Instructions to follow: Each line at or after the one containing "Where should I click to: Click the orange" should be transcribed exactly, up to and including the final line of the data.

#### Study material

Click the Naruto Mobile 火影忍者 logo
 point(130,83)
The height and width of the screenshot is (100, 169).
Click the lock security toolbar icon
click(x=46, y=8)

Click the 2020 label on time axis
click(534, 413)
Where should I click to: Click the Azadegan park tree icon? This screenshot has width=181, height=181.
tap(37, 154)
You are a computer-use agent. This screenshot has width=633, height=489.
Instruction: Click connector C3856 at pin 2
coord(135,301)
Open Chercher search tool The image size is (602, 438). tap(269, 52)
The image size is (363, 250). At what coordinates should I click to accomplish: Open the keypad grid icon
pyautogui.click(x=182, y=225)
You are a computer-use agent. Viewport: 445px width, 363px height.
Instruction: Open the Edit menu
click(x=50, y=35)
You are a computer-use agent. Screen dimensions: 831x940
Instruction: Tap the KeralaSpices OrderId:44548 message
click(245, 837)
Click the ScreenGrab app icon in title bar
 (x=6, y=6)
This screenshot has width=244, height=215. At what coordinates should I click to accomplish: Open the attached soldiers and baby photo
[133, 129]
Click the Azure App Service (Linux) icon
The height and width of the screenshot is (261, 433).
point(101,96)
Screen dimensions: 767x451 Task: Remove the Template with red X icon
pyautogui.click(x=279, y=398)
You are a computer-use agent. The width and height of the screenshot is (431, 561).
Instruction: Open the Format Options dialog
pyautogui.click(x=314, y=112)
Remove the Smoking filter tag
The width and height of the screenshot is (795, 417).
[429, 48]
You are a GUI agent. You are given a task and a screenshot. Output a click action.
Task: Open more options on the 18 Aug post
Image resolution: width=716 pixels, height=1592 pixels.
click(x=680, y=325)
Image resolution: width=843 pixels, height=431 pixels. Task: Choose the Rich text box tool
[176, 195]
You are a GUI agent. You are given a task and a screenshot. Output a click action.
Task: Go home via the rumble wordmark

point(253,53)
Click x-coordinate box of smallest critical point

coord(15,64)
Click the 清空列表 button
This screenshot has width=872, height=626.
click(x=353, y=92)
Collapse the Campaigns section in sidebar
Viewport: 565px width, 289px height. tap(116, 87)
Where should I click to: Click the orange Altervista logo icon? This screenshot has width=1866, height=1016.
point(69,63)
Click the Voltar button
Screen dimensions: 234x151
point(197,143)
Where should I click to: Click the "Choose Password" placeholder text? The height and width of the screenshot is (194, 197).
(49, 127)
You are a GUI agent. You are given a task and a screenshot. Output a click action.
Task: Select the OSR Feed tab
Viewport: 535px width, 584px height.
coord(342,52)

########

Written response:
Where should I click to: Click the orange Altervista logo icon? This screenshot has width=1866, height=1016.
point(69,63)
Click the Voltar button
Screen dimensions: 234x151
point(197,143)
Where should I click to: Click the "Choose Password" placeholder text? The height and width of the screenshot is (194, 197).
(49, 127)
You are a GUI agent. You are given a task and a screenshot. Output a click action.
Task: Select the OSR Feed tab
Viewport: 535px width, 584px height.
coord(342,52)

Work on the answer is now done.